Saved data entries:
****************
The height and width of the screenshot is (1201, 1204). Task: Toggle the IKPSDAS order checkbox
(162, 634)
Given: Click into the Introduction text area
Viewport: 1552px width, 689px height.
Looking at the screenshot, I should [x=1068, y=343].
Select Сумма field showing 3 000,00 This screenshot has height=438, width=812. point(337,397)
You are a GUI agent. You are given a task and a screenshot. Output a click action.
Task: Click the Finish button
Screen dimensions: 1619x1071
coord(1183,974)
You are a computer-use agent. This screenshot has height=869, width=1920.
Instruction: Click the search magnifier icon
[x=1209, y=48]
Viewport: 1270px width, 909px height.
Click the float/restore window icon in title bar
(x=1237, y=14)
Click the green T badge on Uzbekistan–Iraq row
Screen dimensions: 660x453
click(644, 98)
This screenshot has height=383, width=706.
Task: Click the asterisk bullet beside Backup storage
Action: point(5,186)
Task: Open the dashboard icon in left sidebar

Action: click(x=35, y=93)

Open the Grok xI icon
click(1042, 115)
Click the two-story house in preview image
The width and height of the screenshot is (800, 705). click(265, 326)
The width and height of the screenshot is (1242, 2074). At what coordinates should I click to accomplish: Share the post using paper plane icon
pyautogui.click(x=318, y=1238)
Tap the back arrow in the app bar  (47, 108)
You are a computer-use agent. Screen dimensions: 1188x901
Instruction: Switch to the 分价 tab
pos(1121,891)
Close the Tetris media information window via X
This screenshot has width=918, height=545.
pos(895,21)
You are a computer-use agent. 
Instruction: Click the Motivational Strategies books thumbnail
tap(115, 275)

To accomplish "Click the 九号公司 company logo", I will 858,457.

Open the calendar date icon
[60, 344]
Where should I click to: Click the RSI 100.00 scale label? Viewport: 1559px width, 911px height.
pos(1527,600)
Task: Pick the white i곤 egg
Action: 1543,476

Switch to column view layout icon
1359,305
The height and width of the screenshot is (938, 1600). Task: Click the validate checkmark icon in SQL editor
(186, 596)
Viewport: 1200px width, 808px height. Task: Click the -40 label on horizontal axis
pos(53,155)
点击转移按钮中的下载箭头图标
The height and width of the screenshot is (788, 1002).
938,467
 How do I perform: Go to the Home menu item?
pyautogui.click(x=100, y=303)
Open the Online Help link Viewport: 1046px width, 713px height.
****************
## Problem to solve
Every line above must appear again in your reply, exactly as written.

## Solution for this problem
The height and width of the screenshot is (1201, 1204). Task: Toggle the IKPSDAS order checkbox
(162, 634)
Given: Click into the Introduction text area
Viewport: 1552px width, 689px height.
Looking at the screenshot, I should [x=1068, y=343].
Select Сумма field showing 3 000,00 This screenshot has height=438, width=812. point(337,397)
You are a GUI agent. You are given a task and a screenshot. Output a click action.
Task: Click the Finish button
Screen dimensions: 1619x1071
coord(1183,974)
You are a computer-use agent. This screenshot has height=869, width=1920.
Instruction: Click the search magnifier icon
[x=1209, y=48]
Viewport: 1270px width, 909px height.
Click the float/restore window icon in title bar
(x=1237, y=14)
Click the green T badge on Uzbekistan–Iraq row
Screen dimensions: 660x453
click(644, 98)
This screenshot has height=383, width=706.
Task: Click the asterisk bullet beside Backup storage
Action: point(5,186)
Task: Open the dashboard icon in left sidebar

Action: click(x=35, y=93)

Open the Grok xI icon
click(1042, 115)
Click the two-story house in preview image
The width and height of the screenshot is (800, 705). click(265, 326)
The width and height of the screenshot is (1242, 2074). At what coordinates should I click to accomplish: Share the post using paper plane icon
pyautogui.click(x=318, y=1238)
Tap the back arrow in the app bar  (47, 108)
You are a computer-use agent. Screen dimensions: 1188x901
Instruction: Switch to the 分价 tab
pos(1121,891)
Close the Tetris media information window via X
This screenshot has width=918, height=545.
pos(895,21)
You are a computer-use agent. 
Instruction: Click the Motivational Strategies books thumbnail
tap(115, 275)

To accomplish "Click the 九号公司 company logo", I will 858,457.

Open the calendar date icon
[60, 344]
Where should I click to: Click the RSI 100.00 scale label? Viewport: 1559px width, 911px height.
pos(1527,600)
Task: Pick the white i곤 egg
Action: 1543,476

Switch to column view layout icon
1359,305
The height and width of the screenshot is (938, 1600). Task: Click the validate checkmark icon in SQL editor
(186, 596)
Viewport: 1200px width, 808px height. Task: Click the -40 label on horizontal axis
pos(53,155)
点击转移按钮中的下载箭头图标
The height and width of the screenshot is (788, 1002).
938,467
 How do I perform: Go to the Home menu item?
pyautogui.click(x=100, y=303)
Open the Online Help link Viewport: 1046px width, 713px height.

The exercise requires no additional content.